-- BRIEF --
From the first line to the last, please write out the data exactly.

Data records
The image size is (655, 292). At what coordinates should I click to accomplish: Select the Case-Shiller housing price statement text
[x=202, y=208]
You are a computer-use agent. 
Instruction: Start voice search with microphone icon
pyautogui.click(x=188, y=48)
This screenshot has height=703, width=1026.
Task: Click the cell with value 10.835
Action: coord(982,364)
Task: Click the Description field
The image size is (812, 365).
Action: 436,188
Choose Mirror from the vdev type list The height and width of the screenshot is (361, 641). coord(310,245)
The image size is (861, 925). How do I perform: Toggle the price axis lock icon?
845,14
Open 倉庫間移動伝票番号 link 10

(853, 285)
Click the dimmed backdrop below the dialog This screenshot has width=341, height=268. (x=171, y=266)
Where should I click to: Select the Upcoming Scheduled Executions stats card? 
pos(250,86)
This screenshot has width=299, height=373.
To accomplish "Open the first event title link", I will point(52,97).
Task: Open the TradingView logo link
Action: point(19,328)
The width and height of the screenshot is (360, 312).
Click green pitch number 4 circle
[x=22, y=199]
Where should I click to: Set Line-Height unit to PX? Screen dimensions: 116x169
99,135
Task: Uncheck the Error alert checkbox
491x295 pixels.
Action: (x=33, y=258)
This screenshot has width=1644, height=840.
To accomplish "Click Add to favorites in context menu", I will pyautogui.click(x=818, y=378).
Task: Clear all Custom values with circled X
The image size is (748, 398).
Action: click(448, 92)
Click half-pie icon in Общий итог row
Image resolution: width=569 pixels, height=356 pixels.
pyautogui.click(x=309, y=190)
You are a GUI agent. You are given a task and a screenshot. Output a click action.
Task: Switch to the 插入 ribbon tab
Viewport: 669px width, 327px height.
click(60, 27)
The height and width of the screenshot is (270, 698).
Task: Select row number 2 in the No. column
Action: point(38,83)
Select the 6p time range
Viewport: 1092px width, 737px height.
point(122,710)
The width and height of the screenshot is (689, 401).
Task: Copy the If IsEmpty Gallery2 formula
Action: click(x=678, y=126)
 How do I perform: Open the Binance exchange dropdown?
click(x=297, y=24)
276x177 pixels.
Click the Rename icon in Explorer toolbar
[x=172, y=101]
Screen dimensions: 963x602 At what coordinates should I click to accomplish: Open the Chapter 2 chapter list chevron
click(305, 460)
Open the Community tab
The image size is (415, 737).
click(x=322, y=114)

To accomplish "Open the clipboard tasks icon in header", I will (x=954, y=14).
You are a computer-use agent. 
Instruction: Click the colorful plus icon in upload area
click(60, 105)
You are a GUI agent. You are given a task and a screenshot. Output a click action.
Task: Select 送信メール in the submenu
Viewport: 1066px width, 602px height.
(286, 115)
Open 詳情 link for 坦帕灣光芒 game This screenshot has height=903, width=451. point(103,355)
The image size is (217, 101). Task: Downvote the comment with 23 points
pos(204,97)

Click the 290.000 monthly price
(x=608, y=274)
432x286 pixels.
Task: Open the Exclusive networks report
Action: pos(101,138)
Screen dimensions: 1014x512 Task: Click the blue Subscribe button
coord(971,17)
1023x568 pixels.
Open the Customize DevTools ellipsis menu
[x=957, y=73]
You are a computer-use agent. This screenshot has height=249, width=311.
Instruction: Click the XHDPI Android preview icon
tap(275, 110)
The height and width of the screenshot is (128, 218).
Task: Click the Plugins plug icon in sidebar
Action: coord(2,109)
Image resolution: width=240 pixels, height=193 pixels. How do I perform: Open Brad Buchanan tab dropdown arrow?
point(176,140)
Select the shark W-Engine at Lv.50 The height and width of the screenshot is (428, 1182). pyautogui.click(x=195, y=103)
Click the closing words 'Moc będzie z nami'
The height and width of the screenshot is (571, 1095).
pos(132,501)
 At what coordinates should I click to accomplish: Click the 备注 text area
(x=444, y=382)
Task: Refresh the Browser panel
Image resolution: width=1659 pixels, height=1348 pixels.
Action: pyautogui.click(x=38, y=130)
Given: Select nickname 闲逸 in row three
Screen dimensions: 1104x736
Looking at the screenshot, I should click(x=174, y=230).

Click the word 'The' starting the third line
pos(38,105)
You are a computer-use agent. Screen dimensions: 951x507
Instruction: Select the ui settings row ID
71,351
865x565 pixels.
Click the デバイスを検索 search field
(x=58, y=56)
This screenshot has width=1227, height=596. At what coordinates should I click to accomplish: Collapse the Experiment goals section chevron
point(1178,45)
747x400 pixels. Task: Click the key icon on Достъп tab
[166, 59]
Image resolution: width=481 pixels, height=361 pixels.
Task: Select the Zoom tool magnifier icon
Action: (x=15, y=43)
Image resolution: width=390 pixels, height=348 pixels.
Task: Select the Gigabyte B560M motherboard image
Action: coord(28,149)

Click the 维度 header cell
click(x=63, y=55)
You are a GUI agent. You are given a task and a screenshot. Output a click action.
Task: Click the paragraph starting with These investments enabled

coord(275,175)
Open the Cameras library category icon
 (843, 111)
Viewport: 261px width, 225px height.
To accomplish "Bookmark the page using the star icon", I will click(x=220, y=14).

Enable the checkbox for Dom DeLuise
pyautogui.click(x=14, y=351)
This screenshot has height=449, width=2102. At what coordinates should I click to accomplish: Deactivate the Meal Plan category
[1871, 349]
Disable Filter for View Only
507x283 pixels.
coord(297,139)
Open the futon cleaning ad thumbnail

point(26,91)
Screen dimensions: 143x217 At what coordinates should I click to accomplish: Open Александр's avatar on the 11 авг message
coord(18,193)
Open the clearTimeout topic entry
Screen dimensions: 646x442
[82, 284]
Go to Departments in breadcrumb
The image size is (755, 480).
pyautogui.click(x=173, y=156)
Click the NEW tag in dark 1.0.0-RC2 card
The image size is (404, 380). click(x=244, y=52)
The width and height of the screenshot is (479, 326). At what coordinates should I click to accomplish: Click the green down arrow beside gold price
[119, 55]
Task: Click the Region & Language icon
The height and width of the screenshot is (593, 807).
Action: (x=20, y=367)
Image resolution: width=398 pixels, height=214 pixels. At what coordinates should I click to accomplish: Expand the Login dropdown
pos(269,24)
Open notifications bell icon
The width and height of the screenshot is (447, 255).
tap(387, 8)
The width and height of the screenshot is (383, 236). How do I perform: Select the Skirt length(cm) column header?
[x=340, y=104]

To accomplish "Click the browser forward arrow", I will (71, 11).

-- RESPONSE --
The image size is (655, 292). At what coordinates should I click to accomplish: Select the Case-Shiller housing price statement text
[x=202, y=208]
You are a computer-use agent. 
Instruction: Start voice search with microphone icon
pyautogui.click(x=188, y=48)
This screenshot has height=703, width=1026.
Task: Click the cell with value 10.835
Action: coord(982,364)
Task: Click the Description field
The image size is (812, 365).
Action: 436,188
Choose Mirror from the vdev type list The height and width of the screenshot is (361, 641). coord(310,245)
The image size is (861, 925). How do I perform: Toggle the price axis lock icon?
845,14
Open 倉庫間移動伝票番号 link 10

(853, 285)
Click the dimmed backdrop below the dialog This screenshot has width=341, height=268. (x=171, y=266)
Where should I click to: Select the Upcoming Scheduled Executions stats card? 
pos(250,86)
This screenshot has width=299, height=373.
To accomplish "Open the first event title link", I will point(52,97).
Task: Open the TradingView logo link
Action: point(19,328)
The width and height of the screenshot is (360, 312).
Click green pitch number 4 circle
[x=22, y=199]
Where should I click to: Set Line-Height unit to PX? Screen dimensions: 116x169
99,135
Task: Uncheck the Error alert checkbox
491x295 pixels.
Action: (x=33, y=258)
This screenshot has width=1644, height=840.
To accomplish "Click Add to favorites in context menu", I will pyautogui.click(x=818, y=378).
Task: Clear all Custom values with circled X
The image size is (748, 398).
Action: click(448, 92)
Click half-pie icon in Общий итог row
Image resolution: width=569 pixels, height=356 pixels.
pyautogui.click(x=309, y=190)
You are a GUI agent. You are given a task and a screenshot. Output a click action.
Task: Switch to the 插入 ribbon tab
Viewport: 669px width, 327px height.
click(60, 27)
The height and width of the screenshot is (270, 698).
Task: Select row number 2 in the No. column
Action: point(38,83)
Select the 6p time range
Viewport: 1092px width, 737px height.
point(122,710)
The width and height of the screenshot is (689, 401).
Task: Copy the If IsEmpty Gallery2 formula
Action: click(x=678, y=126)
 How do I perform: Open the Binance exchange dropdown?
click(x=297, y=24)
276x177 pixels.
Click the Rename icon in Explorer toolbar
[x=172, y=101]
Screen dimensions: 963x602 At what coordinates should I click to accomplish: Open the Chapter 2 chapter list chevron
click(305, 460)
Open the Community tab
The image size is (415, 737).
click(x=322, y=114)

To accomplish "Open the clipboard tasks icon in header", I will (x=954, y=14).
You are a computer-use agent. 
Instruction: Click the colorful plus icon in upload area
click(60, 105)
You are a GUI agent. You are given a task and a screenshot. Output a click action.
Task: Select 送信メール in the submenu
Viewport: 1066px width, 602px height.
(286, 115)
Open 詳情 link for 坦帕灣光芒 game This screenshot has height=903, width=451. point(103,355)
The image size is (217, 101). Task: Downvote the comment with 23 points
pos(204,97)

Click the 290.000 monthly price
(x=608, y=274)
432x286 pixels.
Task: Open the Exclusive networks report
Action: pos(101,138)
Screen dimensions: 1014x512 Task: Click the blue Subscribe button
coord(971,17)
1023x568 pixels.
Open the Customize DevTools ellipsis menu
[x=957, y=73]
You are a computer-use agent. This screenshot has height=249, width=311.
Instruction: Click the XHDPI Android preview icon
tap(275, 110)
The height and width of the screenshot is (128, 218).
Task: Click the Plugins plug icon in sidebar
Action: coord(2,109)
Image resolution: width=240 pixels, height=193 pixels. How do I perform: Open Brad Buchanan tab dropdown arrow?
point(176,140)
Select the shark W-Engine at Lv.50 The height and width of the screenshot is (428, 1182). pyautogui.click(x=195, y=103)
Click the closing words 'Moc będzie z nami'
The height and width of the screenshot is (571, 1095).
pos(132,501)
 At what coordinates should I click to accomplish: Click the 备注 text area
(x=444, y=382)
Task: Refresh the Browser panel
Image resolution: width=1659 pixels, height=1348 pixels.
Action: pyautogui.click(x=38, y=130)
Given: Select nickname 闲逸 in row three
Screen dimensions: 1104x736
Looking at the screenshot, I should click(x=174, y=230).

Click the word 'The' starting the third line
pos(38,105)
You are a computer-use agent. Screen dimensions: 951x507
Instruction: Select the ui settings row ID
71,351
865x565 pixels.
Click the デバイスを検索 search field
(x=58, y=56)
This screenshot has width=1227, height=596. At what coordinates should I click to accomplish: Collapse the Experiment goals section chevron
point(1178,45)
747x400 pixels. Task: Click the key icon on Достъп tab
[166, 59]
Image resolution: width=481 pixels, height=361 pixels.
Task: Select the Zoom tool magnifier icon
Action: (x=15, y=43)
Image resolution: width=390 pixels, height=348 pixels.
Task: Select the Gigabyte B560M motherboard image
Action: coord(28,149)

Click the 维度 header cell
click(x=63, y=55)
You are a GUI agent. You are given a task and a screenshot. Output a click action.
Task: Click the paragraph starting with These investments enabled

coord(275,175)
Open the Cameras library category icon
 (843, 111)
Viewport: 261px width, 225px height.
To accomplish "Bookmark the page using the star icon", I will click(x=220, y=14).

Enable the checkbox for Dom DeLuise
pyautogui.click(x=14, y=351)
This screenshot has height=449, width=2102. At what coordinates should I click to accomplish: Deactivate the Meal Plan category
[1871, 349]
Disable Filter for View Only
507x283 pixels.
coord(297,139)
Open the futon cleaning ad thumbnail

point(26,91)
Screen dimensions: 143x217 At what coordinates should I click to accomplish: Open Александр's avatar on the 11 авг message
coord(18,193)
Open the clearTimeout topic entry
Screen dimensions: 646x442
[82, 284]
Go to Departments in breadcrumb
The image size is (755, 480).
pyautogui.click(x=173, y=156)
Click the NEW tag in dark 1.0.0-RC2 card
The image size is (404, 380). click(x=244, y=52)
The width and height of the screenshot is (479, 326). At what coordinates should I click to accomplish: Click the green down arrow beside gold price
[119, 55]
Task: Click the Region & Language icon
The height and width of the screenshot is (593, 807).
Action: (x=20, y=367)
Image resolution: width=398 pixels, height=214 pixels. At what coordinates should I click to accomplish: Expand the Login dropdown
pos(269,24)
Open notifications bell icon
The width and height of the screenshot is (447, 255).
tap(387, 8)
The width and height of the screenshot is (383, 236). How do I perform: Select the Skirt length(cm) column header?
[x=340, y=104]

To accomplish "Click the browser forward arrow", I will (71, 11).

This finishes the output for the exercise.